Aim of the task: Every line below that holds the word "Terms" must be listed.

[Stored items]
Start of Block

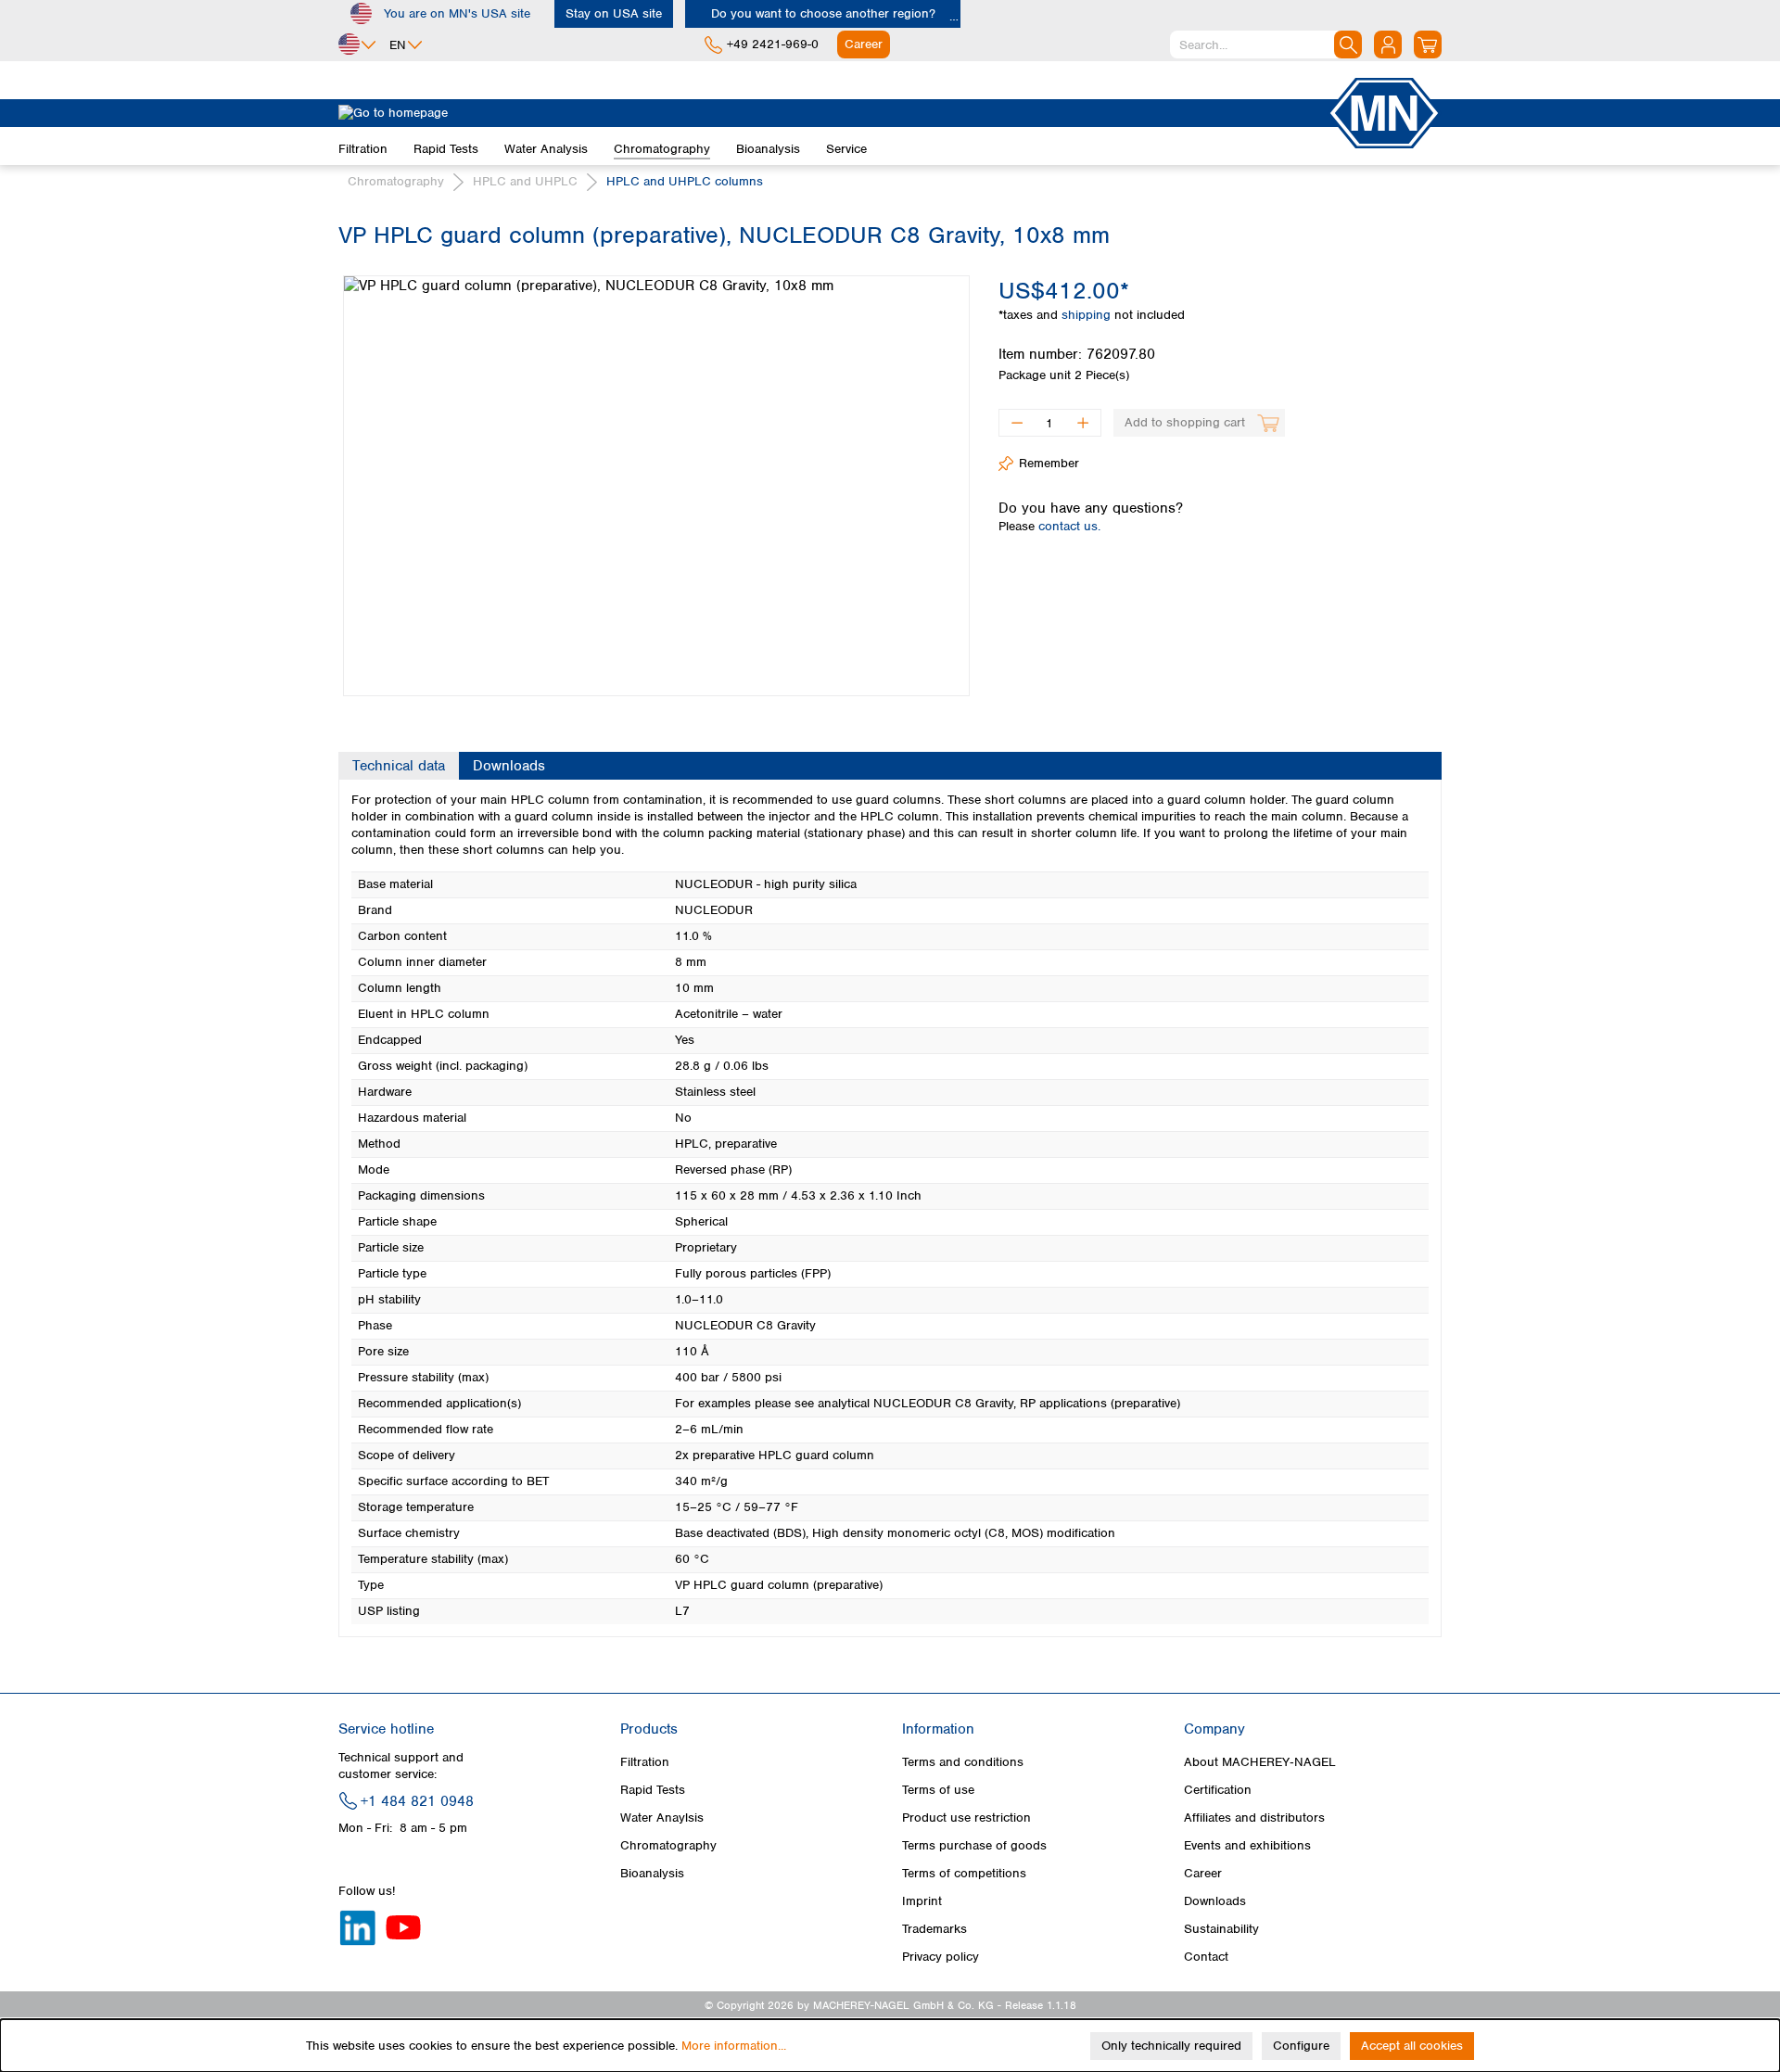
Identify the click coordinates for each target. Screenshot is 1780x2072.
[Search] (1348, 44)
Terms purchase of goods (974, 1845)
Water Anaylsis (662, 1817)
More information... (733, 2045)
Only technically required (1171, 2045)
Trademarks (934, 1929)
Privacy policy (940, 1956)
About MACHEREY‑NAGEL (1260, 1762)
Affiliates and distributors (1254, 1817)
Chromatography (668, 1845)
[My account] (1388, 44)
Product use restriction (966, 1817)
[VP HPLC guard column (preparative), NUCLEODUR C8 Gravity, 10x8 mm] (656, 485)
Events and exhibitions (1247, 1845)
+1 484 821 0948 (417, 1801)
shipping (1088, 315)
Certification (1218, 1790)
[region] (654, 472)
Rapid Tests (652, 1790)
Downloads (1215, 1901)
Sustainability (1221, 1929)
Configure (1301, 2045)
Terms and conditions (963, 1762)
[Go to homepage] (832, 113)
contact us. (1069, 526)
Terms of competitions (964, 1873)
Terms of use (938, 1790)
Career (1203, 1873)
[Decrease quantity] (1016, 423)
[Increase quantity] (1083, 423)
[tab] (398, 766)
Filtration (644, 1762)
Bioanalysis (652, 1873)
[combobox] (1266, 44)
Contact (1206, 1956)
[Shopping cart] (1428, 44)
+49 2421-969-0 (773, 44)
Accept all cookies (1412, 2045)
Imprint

End of Block

Final answer:
Terms purchase of goods (974, 1845)
Terms and conditions (963, 1762)
Terms of competitions (964, 1873)
Terms of use (938, 1790)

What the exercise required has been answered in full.